São João

A “invasão” das mulheres como mestres de Bumba Meu Boi

Após décadas de protagonismo masculino, as mulheres têm feito crescido em importância no Bumba Meu Boi maranhense

Reprodução

“Antigamente quase não tinha mulher.” A lembrança, que é unanimidade para quem já beira ou ultrapassou os 30 anos de vivência no Bumba Meu Boi, também testemunha que as coisas estão mudando.

Além de índias, vaqueiras e até amas do boi, alguns grupos maranhenses já se acostumaram ao comando das mulheres.

“Antigamente, dançavam só homens no Bumba Meu Boi. Daí foram inserindo índias, que foi na época do meu pai. Eu, como comandante do boi de Axixá, foi naturalmente”, conta Leila Naiva, hoje presidente do Boi de Axixá e “herdeira do legado de meu pai, Francisco Naiva, o fundador”, completa.

Maria José Soares, presidente do Boi de Maracanã, também foi a escolhida para assumir no lugar do mestre Humberto, que faleceu em 2015. Antes disso, ela aprendeu o ofício por mais de dez anos.

“A partir de 96 eu comecei a tomar de conta do Maracanã. A cuidar mais das coisas do Maracanã, a ajudar o mestre Humberto. Ele sentiu a necessidade, que precisava de alguém para ajudar ele; e São João me mostrou para ajudá-los”, disse.

Protagonismo feminino

Com mestrado acadêmico em Cultura, a pesquisadora Marla Silveira tem se debruçado sobre a liderança feminina nos grupos. De acordo com ela, a presença feminina passou muito tempo despercebida, especialmente pelo olhar masculino predominante nos registros sobre a manifestação popular.

“Não há certeza sobre não haver mulheres anteriormente em posições de liderança nos grupos, especialmente porque os estudos eram feitos por homens”, ressalta.

Para ela, um dos fatores que colabora para a visibilidade feminina nos grupos atualmente é o fato de grupos tradicionais terem sido assumidos por mulheres.

“Recentemente, o protagonismo feminino se tornou mais evidente porque passaram também a comandar grupos que eram tradicionalmente comandados por homens, pelos mestres. São grupos com maior tempo de história e muito relevantes”, apontou.

Reboliço

Dona Nadir Cruz assumiu a presidência do Boi da Floresta em 2015, com a morte de Mestre Apolônio. Antes disso, ainda nos anos 80, assumiu como secretária do boi, cargo que gerou reboliço.

“A diretoria era toda masculina e aí chegou um dia, uma reunião lá no barracão e me chamaram para eu participar. Me perguntaram se eu queria ser a secretária do boi. Eu quero, o que a secretária faz? Tudo que você já está fazendo. E eu fiquei com o cargo”, disse.
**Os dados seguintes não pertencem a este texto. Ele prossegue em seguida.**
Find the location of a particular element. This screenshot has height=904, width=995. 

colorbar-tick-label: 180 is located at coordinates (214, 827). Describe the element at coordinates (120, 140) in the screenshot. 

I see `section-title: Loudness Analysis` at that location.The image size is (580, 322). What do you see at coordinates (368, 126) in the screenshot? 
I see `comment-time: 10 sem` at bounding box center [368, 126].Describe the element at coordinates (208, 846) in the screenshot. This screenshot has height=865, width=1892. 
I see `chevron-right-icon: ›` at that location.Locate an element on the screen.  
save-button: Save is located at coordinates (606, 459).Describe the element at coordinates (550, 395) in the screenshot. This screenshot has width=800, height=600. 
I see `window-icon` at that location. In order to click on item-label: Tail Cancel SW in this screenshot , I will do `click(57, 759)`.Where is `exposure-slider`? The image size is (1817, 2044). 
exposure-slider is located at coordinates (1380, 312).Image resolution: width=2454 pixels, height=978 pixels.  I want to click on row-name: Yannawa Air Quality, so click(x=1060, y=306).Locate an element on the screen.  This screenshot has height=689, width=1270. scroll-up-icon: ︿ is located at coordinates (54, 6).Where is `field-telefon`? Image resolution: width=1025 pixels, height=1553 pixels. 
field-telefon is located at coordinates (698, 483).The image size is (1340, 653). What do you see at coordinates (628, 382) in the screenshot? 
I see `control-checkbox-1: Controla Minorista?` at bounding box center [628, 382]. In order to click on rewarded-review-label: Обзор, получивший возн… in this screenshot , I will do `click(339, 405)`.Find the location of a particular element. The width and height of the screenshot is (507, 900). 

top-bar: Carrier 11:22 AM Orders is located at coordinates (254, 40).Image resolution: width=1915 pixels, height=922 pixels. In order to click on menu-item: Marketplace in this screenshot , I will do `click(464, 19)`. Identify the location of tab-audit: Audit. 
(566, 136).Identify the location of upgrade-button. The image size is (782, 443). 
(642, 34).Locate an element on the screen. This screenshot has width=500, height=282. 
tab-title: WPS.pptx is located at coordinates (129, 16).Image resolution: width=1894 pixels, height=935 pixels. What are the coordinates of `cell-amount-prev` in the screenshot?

“Isso causou um certo rebuliço porque, como o Boi era comandado por homens, as únicas mulheres que acompanhavam eram as mutucas”, completou Dona Nadir lembrando o papel de auxiliares dos brincantes homens que as mutucas ocupavam.

Para Leila Naiva, a liderança do grupo foi um desafio, e houve quem duvidasse que daria certo. “O próprio tio Donato. Eu sempre fui avoadinha, elétrica, uma mulher à frente do meu tempo. Teve uma corrida de bicicleta em Axixá e eu fui a única mulher que participou. E tio Donato dizia assim: ‘essa doida vai acabar com o Boi’”, conta.

Nos 28 anos como índia, ela aprendeu não apenas a coreografia ou as toadas. “Eu comecei desde pequeninha, dançando no Boi, daqui eu fui crescendo. Dancei 28 anos como índia. Aprendi essa vivência de como cuidar, como bordar. Eu sei bordar, eu cozinho para o Boi, faço de tudo”, disse Leila.

Dona Maria também sabe “de tudo um pouco” no Maracanã. Com ela, houve a transição. “Eu não encontrei tanta dificuldade, porque eu tinha um mestre aqui do lado ele delegou essa função aqui para mim, passou, cuidou com as outras pessoas, as outras pessoas concordaram, tiveram bons olhos para isso”, disse.

Apesar do machismo que ainda enfrentam, o domínio das artes envolvidas nos grupos e os resultados são superiores às dificuldades. “Graças a Deus, hoje a gente tem depoimentos de pessoas que dizem que melhorou depois da minha administração. Melhorou e vem melhorando e vamos fazer muito mais”, declarou Leila.